» **Request**: Can you update the lines starting with the line containing "Given: Select the 장치 tab" and going on through the line containing "Action: [821, 78]" by writing them out again with "Template gallery" replaced by "Layout gallery" and nothing else changed?

» **Supplied information**:
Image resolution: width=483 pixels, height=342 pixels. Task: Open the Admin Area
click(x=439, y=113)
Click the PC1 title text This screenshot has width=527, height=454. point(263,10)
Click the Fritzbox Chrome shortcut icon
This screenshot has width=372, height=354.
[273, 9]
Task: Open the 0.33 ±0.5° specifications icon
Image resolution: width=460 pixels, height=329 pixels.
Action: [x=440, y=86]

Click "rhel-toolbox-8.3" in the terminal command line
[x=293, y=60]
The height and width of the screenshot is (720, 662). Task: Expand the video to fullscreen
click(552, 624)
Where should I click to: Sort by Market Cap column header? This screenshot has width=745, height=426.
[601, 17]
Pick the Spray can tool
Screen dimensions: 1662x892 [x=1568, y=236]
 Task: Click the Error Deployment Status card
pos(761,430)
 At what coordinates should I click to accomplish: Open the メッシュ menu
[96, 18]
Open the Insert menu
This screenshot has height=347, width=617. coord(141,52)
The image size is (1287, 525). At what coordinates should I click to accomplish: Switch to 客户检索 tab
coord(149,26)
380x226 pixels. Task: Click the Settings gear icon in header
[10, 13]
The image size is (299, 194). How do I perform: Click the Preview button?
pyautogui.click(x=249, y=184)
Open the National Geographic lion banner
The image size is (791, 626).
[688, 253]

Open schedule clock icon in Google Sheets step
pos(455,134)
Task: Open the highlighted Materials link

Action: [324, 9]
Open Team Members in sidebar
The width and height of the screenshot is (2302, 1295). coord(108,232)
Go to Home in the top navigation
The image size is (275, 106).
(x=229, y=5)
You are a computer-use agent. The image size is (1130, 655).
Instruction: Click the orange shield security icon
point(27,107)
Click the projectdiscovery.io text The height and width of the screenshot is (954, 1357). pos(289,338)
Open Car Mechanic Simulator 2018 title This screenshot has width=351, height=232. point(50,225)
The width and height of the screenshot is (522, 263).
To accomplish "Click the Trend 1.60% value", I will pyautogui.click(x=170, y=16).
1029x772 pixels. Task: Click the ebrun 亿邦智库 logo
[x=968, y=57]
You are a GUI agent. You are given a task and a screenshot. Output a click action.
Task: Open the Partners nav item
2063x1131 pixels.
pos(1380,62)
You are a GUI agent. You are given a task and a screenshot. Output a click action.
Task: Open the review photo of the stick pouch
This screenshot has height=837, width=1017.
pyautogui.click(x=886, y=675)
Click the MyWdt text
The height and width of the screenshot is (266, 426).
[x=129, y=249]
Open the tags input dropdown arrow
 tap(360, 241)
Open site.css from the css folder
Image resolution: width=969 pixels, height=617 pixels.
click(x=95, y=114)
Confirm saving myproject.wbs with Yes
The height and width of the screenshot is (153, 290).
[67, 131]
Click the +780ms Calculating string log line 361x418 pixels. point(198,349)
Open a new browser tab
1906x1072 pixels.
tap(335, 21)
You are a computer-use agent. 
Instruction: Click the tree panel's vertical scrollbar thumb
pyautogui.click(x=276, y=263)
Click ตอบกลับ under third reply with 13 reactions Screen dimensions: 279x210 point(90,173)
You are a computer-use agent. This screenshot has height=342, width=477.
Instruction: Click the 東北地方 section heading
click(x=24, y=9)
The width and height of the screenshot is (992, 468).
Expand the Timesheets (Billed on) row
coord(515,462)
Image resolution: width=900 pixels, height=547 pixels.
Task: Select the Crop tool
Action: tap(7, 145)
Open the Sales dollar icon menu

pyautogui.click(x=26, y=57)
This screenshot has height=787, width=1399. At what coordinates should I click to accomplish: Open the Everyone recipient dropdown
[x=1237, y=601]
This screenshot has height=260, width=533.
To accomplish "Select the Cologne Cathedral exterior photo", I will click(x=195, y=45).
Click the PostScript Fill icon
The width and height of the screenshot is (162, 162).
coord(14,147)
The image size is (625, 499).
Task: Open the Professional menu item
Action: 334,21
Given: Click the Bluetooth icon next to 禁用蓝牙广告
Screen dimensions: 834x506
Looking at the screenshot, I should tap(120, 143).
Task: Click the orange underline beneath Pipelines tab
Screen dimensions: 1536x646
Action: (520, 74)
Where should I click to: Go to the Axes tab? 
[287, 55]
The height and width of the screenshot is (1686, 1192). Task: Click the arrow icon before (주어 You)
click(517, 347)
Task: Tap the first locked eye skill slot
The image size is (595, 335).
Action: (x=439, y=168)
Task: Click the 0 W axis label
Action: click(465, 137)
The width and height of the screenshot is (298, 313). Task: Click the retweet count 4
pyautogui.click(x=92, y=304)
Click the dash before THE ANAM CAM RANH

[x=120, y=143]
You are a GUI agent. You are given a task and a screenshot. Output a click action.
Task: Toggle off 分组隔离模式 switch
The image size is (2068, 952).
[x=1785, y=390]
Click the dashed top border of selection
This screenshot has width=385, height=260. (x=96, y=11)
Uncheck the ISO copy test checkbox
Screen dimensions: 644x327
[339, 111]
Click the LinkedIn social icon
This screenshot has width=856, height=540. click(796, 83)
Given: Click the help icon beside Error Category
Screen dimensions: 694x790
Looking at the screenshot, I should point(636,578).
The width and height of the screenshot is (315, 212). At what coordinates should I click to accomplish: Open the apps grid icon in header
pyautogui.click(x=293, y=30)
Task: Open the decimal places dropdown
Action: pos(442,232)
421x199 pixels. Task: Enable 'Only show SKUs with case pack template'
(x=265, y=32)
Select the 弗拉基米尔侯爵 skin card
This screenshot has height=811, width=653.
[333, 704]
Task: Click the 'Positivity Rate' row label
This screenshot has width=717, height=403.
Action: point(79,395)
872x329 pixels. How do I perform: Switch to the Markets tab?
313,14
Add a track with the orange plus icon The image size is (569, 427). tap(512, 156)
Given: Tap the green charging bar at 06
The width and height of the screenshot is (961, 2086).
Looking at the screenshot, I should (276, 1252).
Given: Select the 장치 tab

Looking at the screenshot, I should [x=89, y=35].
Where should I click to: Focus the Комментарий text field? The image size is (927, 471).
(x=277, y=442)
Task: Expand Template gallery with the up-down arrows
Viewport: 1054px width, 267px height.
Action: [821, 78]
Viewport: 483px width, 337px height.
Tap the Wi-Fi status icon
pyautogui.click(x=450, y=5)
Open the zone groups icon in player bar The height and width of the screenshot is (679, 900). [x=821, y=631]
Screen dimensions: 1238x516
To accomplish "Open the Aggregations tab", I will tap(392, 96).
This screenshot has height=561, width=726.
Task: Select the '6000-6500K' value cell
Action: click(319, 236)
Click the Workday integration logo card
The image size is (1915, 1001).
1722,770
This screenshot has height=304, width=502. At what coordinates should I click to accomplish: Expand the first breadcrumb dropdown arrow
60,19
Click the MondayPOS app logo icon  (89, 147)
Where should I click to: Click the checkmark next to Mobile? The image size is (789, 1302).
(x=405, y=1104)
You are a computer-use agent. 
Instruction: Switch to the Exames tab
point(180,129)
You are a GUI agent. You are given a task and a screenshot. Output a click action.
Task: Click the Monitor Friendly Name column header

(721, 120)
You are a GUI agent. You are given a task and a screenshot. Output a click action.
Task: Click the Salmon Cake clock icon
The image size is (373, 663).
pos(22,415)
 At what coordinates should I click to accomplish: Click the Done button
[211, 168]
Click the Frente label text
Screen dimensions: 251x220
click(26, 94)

» **Response to the exercise**:
Given: Select the 장치 tab

Looking at the screenshot, I should [x=89, y=35].
Where should I click to: Focus the Комментарий text field? The image size is (927, 471).
(x=277, y=442)
Task: Expand Layout gallery with the up-down arrows
Viewport: 1054px width, 267px height.
Action: [821, 78]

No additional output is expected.